THE move by public-spirited citizen, Dr Muzzammil Kalokola, to block the constitutional review process aimed at attaining a new Constitution for the United Republic of Tanzania has finally come to end.
This follows a decision of the Court of Appeal to "strike out with costs" the application for revision by Dr Kalokola, as applicant, which he had lodged to challenge the High Court's decision on the matter.
Justices Stella Mugasha, Gerald Ndika and Mwanaisha Kwariko reached into such decision after sustaining a ground of objection raised by the respondents that the application was time barred.
The respondents in the application were the Minister for Constitutional and Legal Affairs, the Constitutional Review Commission and the Attorney General, who were represented by Principal State Attorney Alicia Mbuya and State Attorney Pauline Mdendemi.
In their ruling delivered in Dar es Salaam recently, the justices of the appeals court noted that impugned ruling by the High Court, rejecting the applicant's application for prerogative orders or certiorari, mandamus and prohibition against the respondents, was delivered on July 21, 2014.
They observed that in terms of Rule 65 (4) of the Court of Appeal Rules, the application for revision before the appeals court ought to have been filed within 60 days thereafter.
Reckoning the 60 days limitation time from the date of delivery of the ruling, such period expired on September 21, 2014. "But this matter (application for revision) was lodged on October 22, 2014, which was the 92nd day after the decision (of the High Court) was handed down," the justices said.
In resisting the preliminary objection, the applicant had contended that in computing the 60-day limitation period, the entire period necessary for the preparation and delivery of the copy of proceedings by the High Court Registry until October 17, 2014 must be excluded.
He relied under Rule 2 of the Court of Appeal Rules and sections 7, 18, 19 and 21 of the Law of Limitation Act, whose effect was excluding the entire period necessary for the preparation and delivery of the record of proceedings from the reckoning of the 60 days prescribed limitation period.
However, in their ruling, the justices of the appeals court, the highest temple of justice in the country, agreed with the submissions by Ms Mbuya that the provisions under the Law of Limitation Act cited by the applicant were inapplicable and his "contention was based upon a clear misconception of the law."
They pointed out that although the Limitation Act contains provisions mandating exclusion of certain periods from the computation of the prescribed limitation, section 43 (b) of that law explicitly excludes the application of that law to applications and appeals to the Court of Appeal.
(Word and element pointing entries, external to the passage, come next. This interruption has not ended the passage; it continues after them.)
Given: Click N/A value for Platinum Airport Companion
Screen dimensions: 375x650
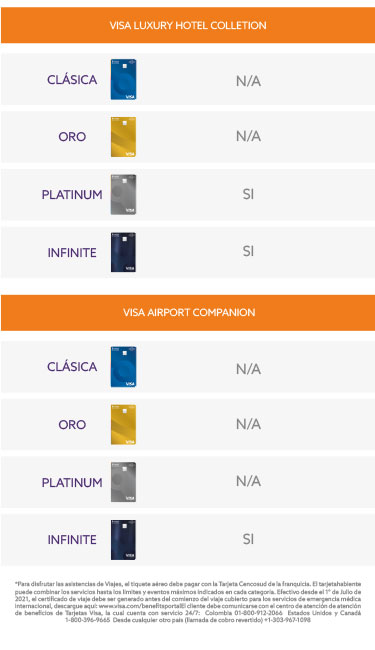Looking at the screenshot, I should pyautogui.click(x=248, y=481).
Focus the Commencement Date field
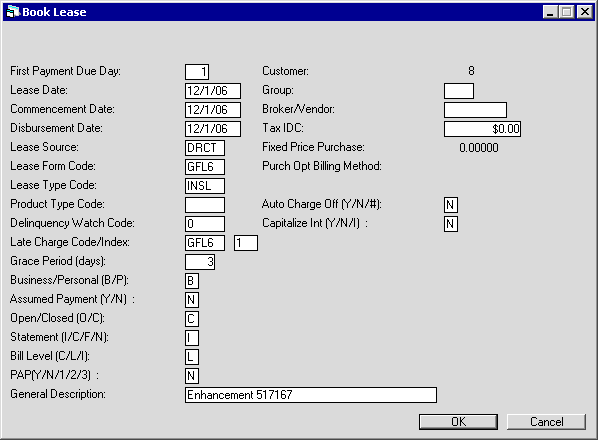This screenshot has width=598, height=440. 213,110
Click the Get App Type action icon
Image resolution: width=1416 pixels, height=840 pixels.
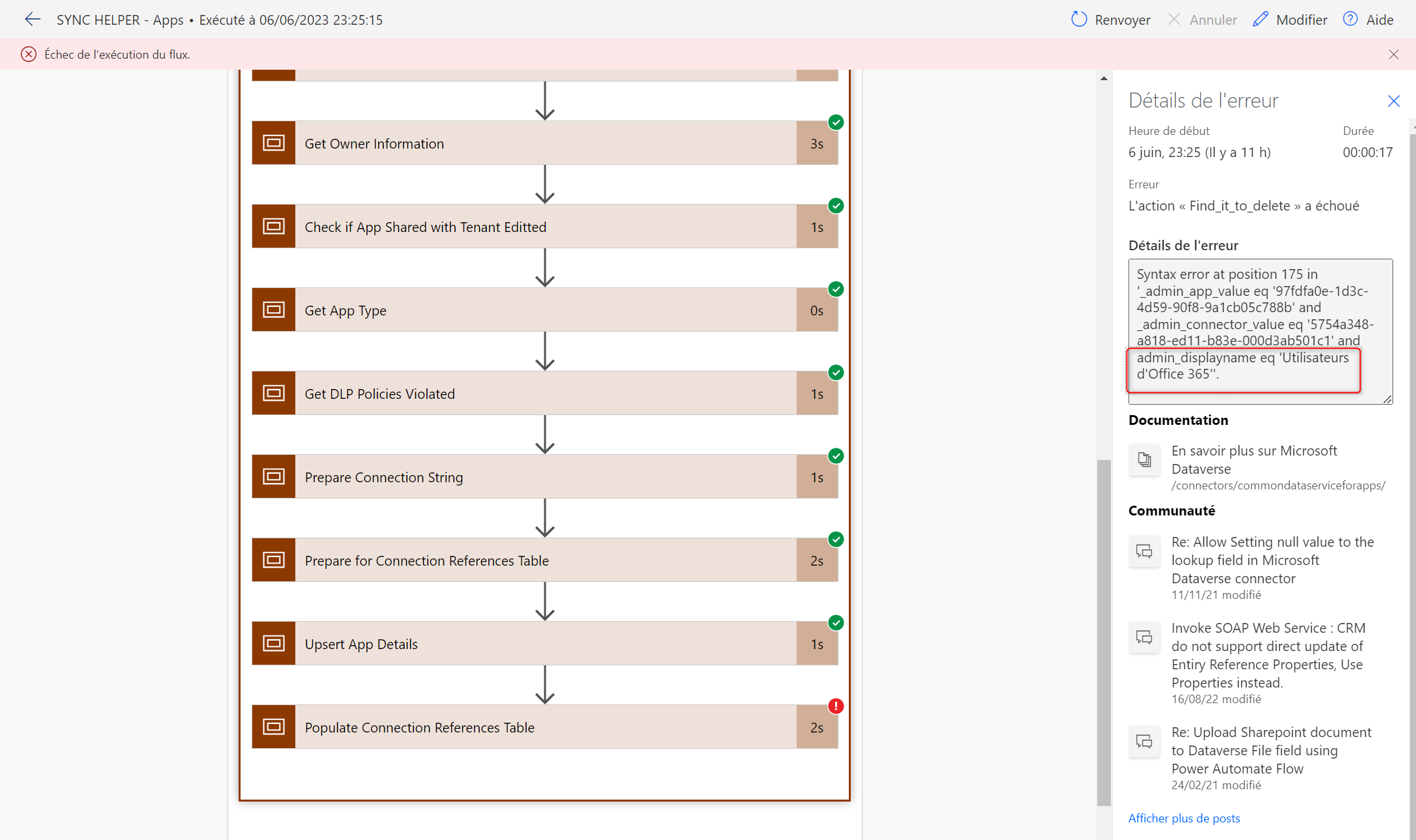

According to the justices, the time limitations and their computations for the purpose of the proceedings before the Court were stipulated and governed by the Court of Appeal Rules.
"Looking at the entire test of the Rules, there is no provision for exclusion of the period for preparation and delivery of proceedings by the High Court for the purpose of instituting a revision in the Court," they said.
The justices pointed out further that once the prescribed limitation period has expired, a party intending to seek revision could only pursue the matter by applying, at first, for extension of time under Rule 10 of the Rules.
In his frantic effort to save the application in question, they observed, Dr Kalokola had urged them to apply Rule 2 of the Rules, which enjoins the Court to have due regard to the need to achieve substantive justice in every single case.
"Certainly, this Court will not worship at alter of legal technicalities; it will endeavour to attain substantive justice in every case. Nonetheless, in the instant case, the Court cannot ignore the trashing of the mandatory time limitation prescribed by Rule 65 (4) of the Rules," the justices ruled.
Before the High Court, Dr Kalokola had applied for the prerogative orders against the respondents, alleging numerous violations of the Constitution of the United Republic of Tanzania of 1977. The alleged desecrations mostly related to or were connected with the constitutional review.
Such review was being carried out under the Constitutional Review Act, as it turned out, his quest did not come to fruition, as it was struck out with costs at the pre-hearing stage, the High Court having sustained the respondents' preliminary objection.
The objection had the effect that the petition filed was fatally defective for non-citation of proper enabling provisions of the law.
Having aggrieved by the decision, the applicant lodged the application for revision to the Court of Appeal where he was also greeted by the objection from respondents.